PROBLEM DETAILS
Nothing but the lines from the one with "The height and" through the last line of the entries below should appear in the copy, please, and no pictures.

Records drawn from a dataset
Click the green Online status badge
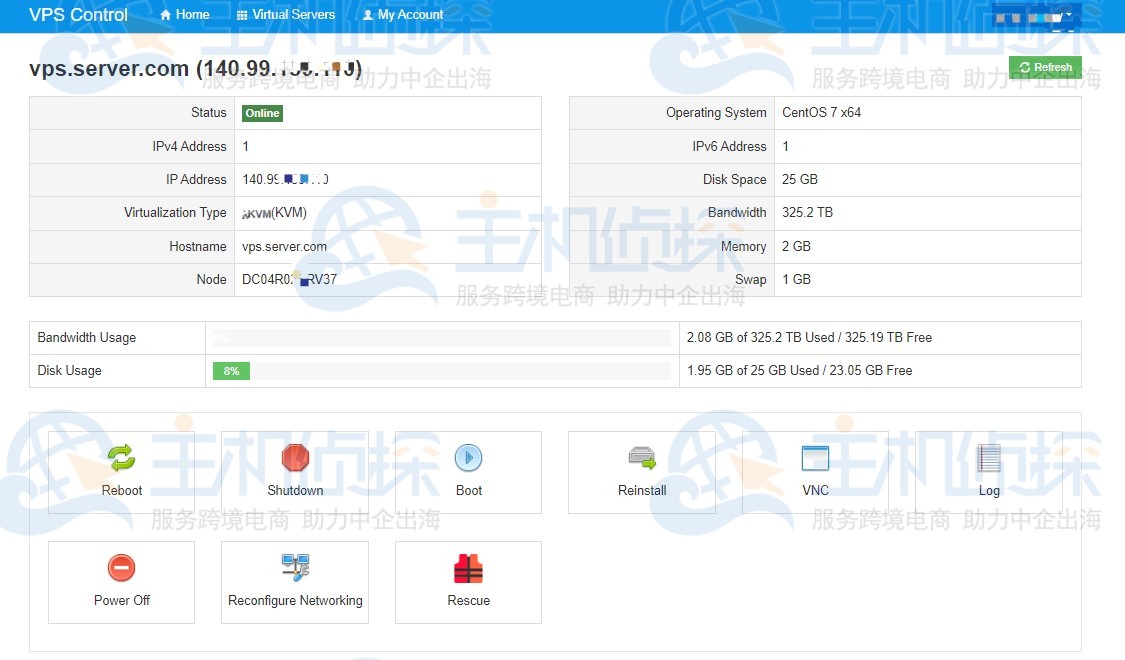The width and height of the screenshot is (1125, 660). coord(262,113)
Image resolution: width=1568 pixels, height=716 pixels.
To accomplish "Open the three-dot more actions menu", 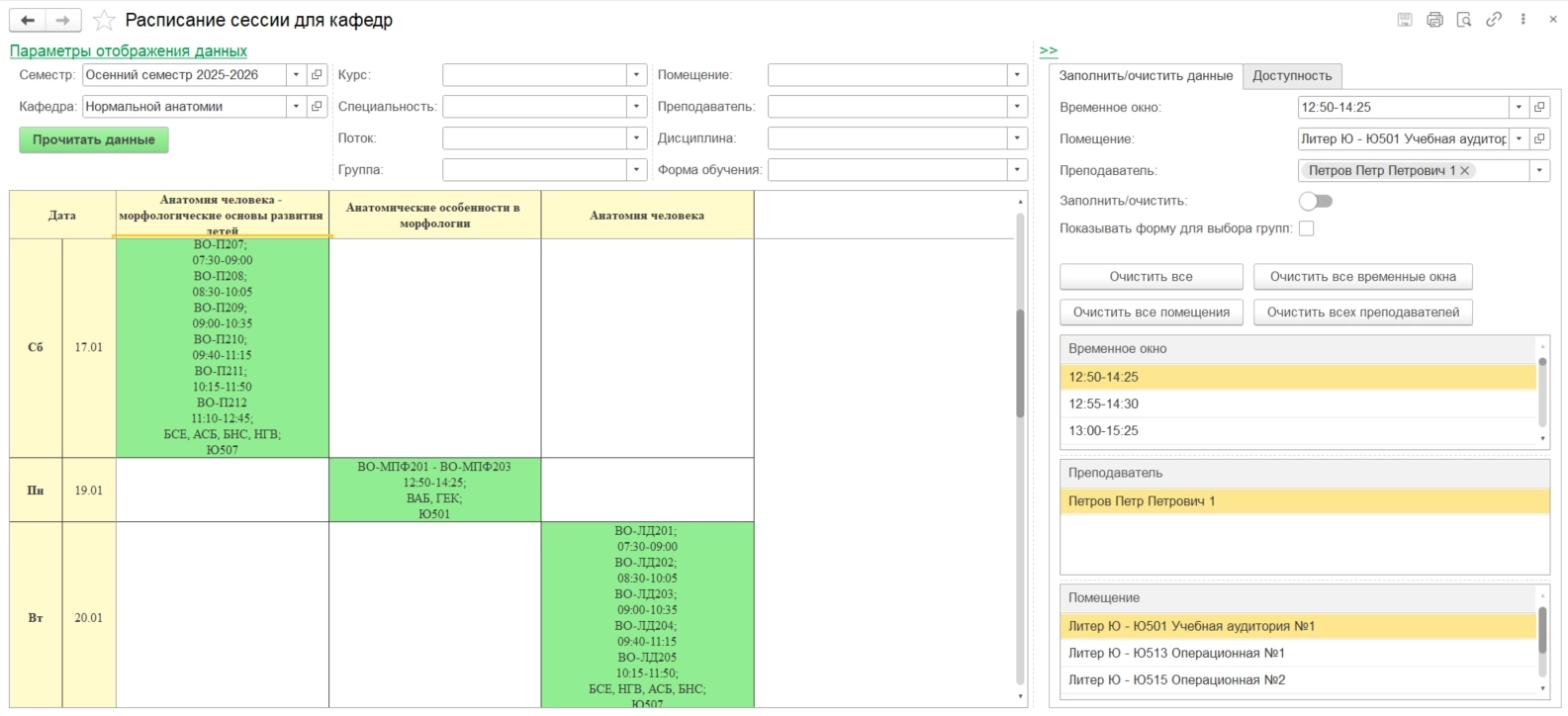I will pos(1523,20).
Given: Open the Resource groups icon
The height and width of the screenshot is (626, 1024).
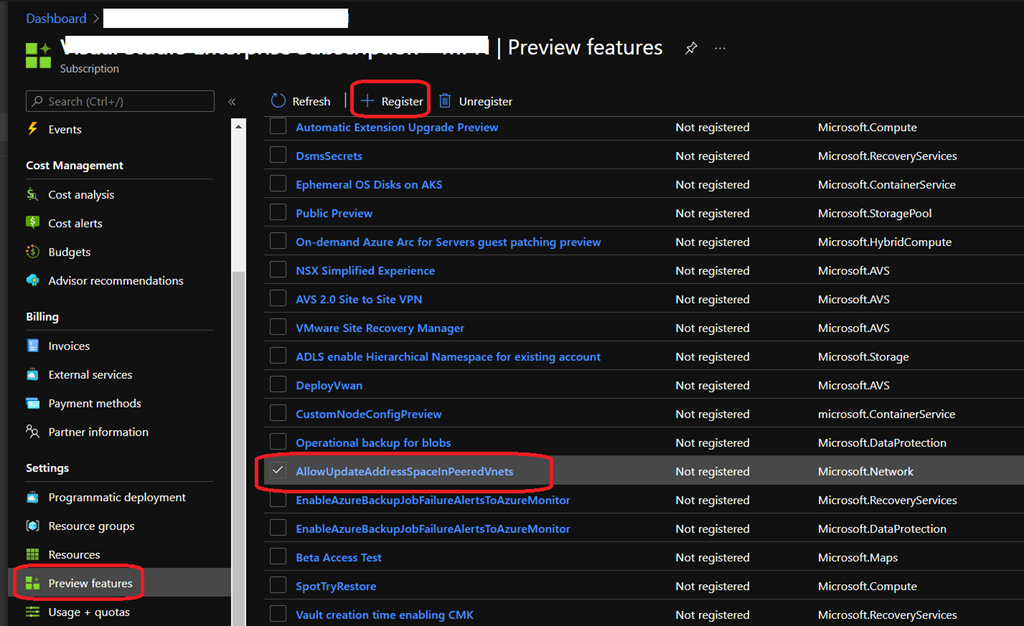Looking at the screenshot, I should [33, 526].
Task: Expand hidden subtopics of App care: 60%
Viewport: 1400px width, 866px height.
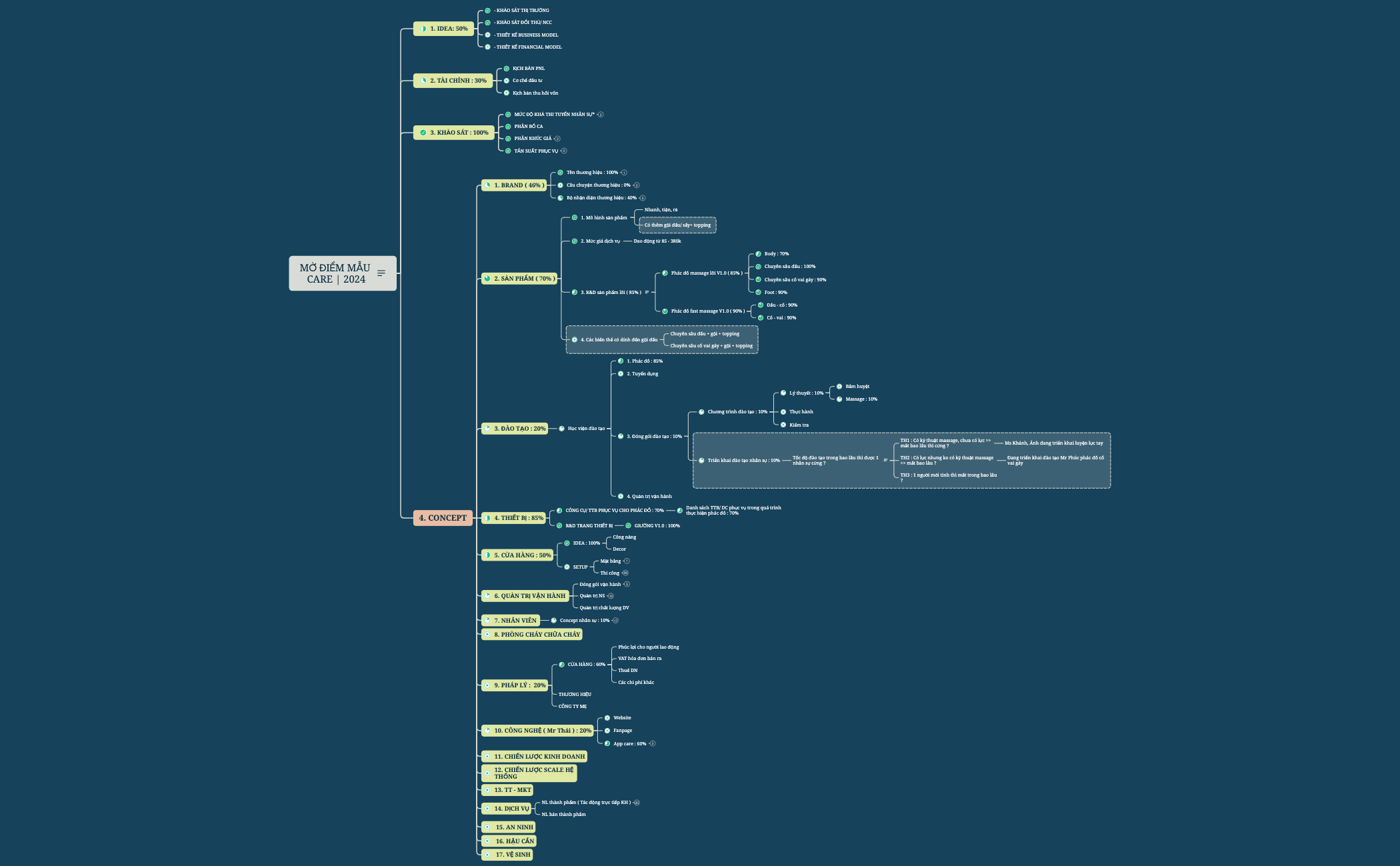Action: pyautogui.click(x=653, y=743)
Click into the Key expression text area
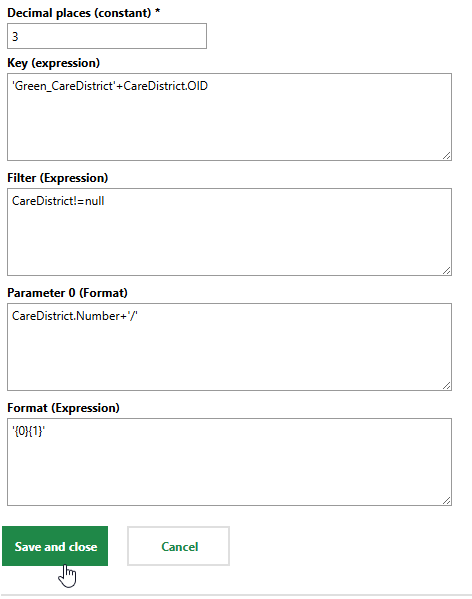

SOLUTION TO THIS EXERCISE
The height and width of the screenshot is (626, 1024).
Looking at the screenshot, I should [33, 526].
Task: Expand hidden subtopics of App care: 60%
Viewport: 1400px width, 866px height.
Action: pyautogui.click(x=653, y=743)
Click into the Key expression text area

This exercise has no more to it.